PROMPT
Repeat all entries below exactly as shown.

PROVIDED RECORDS

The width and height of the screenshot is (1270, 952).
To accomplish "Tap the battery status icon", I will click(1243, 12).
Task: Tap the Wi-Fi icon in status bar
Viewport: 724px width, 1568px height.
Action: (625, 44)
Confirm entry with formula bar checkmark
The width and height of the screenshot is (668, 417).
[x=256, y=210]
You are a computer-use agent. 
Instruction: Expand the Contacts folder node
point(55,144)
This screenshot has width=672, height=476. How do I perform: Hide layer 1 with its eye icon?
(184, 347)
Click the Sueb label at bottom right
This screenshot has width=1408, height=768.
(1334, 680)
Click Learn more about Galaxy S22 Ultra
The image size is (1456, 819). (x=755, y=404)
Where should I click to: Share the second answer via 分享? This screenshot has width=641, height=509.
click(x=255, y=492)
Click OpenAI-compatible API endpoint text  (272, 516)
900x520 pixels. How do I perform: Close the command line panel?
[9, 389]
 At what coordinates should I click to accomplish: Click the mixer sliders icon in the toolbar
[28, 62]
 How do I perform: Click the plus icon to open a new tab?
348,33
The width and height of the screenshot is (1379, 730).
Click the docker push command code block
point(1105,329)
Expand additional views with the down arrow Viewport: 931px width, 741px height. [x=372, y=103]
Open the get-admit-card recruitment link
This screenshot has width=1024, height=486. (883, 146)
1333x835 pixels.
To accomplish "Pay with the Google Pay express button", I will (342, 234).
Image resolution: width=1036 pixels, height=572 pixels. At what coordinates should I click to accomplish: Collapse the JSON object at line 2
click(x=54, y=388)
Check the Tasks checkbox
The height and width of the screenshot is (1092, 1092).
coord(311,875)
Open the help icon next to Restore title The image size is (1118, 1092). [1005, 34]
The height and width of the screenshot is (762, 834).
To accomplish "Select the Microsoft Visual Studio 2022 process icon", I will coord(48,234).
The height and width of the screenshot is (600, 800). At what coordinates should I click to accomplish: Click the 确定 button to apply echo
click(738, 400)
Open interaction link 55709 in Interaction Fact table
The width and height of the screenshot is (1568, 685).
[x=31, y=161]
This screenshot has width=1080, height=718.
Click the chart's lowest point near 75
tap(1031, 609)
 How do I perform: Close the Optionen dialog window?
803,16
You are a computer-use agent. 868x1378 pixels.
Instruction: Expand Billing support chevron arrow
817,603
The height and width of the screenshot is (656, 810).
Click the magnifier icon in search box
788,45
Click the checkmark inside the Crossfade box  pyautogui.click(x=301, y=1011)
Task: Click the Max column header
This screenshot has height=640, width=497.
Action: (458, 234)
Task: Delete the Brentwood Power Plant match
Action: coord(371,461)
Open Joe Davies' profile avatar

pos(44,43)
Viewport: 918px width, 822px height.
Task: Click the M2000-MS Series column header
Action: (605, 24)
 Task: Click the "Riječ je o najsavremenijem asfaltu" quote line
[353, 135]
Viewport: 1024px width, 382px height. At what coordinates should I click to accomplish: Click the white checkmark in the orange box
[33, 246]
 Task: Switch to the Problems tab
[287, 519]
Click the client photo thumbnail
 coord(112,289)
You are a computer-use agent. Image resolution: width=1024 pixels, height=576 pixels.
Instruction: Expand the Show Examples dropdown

WRITTEN SOLUTION
The width and height of the screenshot is (1270, 952).
To accomplish "Tap the battery status icon", I will click(1243, 12).
Task: Tap the Wi-Fi icon in status bar
Viewport: 724px width, 1568px height.
Action: (625, 44)
Confirm entry with formula bar checkmark
The width and height of the screenshot is (668, 417).
[x=256, y=210]
You are a computer-use agent. 
Instruction: Expand the Contacts folder node
point(55,144)
This screenshot has width=672, height=476. How do I perform: Hide layer 1 with its eye icon?
(184, 347)
Click the Sueb label at bottom right
This screenshot has width=1408, height=768.
(1334, 680)
Click Learn more about Galaxy S22 Ultra
The image size is (1456, 819). (x=755, y=404)
Where should I click to: Share the second answer via 分享? This screenshot has width=641, height=509.
click(x=255, y=492)
Click OpenAI-compatible API endpoint text  (272, 516)
900x520 pixels. How do I perform: Close the command line panel?
[9, 389]
 At what coordinates should I click to accomplish: Click the mixer sliders icon in the toolbar
[28, 62]
 How do I perform: Click the plus icon to open a new tab?
348,33
The width and height of the screenshot is (1379, 730).
Click the docker push command code block
point(1105,329)
Expand additional views with the down arrow Viewport: 931px width, 741px height. [x=372, y=103]
Open the get-admit-card recruitment link
This screenshot has width=1024, height=486. (883, 146)
1333x835 pixels.
To accomplish "Pay with the Google Pay express button", I will (342, 234).
Image resolution: width=1036 pixels, height=572 pixels. At what coordinates should I click to accomplish: Collapse the JSON object at line 2
click(x=54, y=388)
Check the Tasks checkbox
The height and width of the screenshot is (1092, 1092).
coord(311,875)
Open the help icon next to Restore title The image size is (1118, 1092). [1005, 34]
The height and width of the screenshot is (762, 834).
To accomplish "Select the Microsoft Visual Studio 2022 process icon", I will coord(48,234).
The height and width of the screenshot is (600, 800). At what coordinates should I click to accomplish: Click the 确定 button to apply echo
click(738, 400)
Open interaction link 55709 in Interaction Fact table
The width and height of the screenshot is (1568, 685).
[x=31, y=161]
This screenshot has width=1080, height=718.
Click the chart's lowest point near 75
tap(1031, 609)
 How do I perform: Close the Optionen dialog window?
803,16
You are a computer-use agent. 868x1378 pixels.
Instruction: Expand Billing support chevron arrow
817,603
The height and width of the screenshot is (656, 810).
Click the magnifier icon in search box
788,45
Click the checkmark inside the Crossfade box  pyautogui.click(x=301, y=1011)
Task: Click the Max column header
This screenshot has height=640, width=497.
Action: (458, 234)
Task: Delete the Brentwood Power Plant match
Action: coord(371,461)
Open Joe Davies' profile avatar

pos(44,43)
Viewport: 918px width, 822px height.
Task: Click the M2000-MS Series column header
Action: (605, 24)
 Task: Click the "Riječ je o najsavremenijem asfaltu" quote line
[353, 135]
Viewport: 1024px width, 382px height. At what coordinates should I click to accomplish: Click the white checkmark in the orange box
[33, 246]
 Task: Switch to the Problems tab
[287, 519]
Click the client photo thumbnail
 coord(112,289)
You are a computer-use agent. Image resolution: width=1024 pixels, height=576 pixels.
Instruction: Expand the Show Examples dropdown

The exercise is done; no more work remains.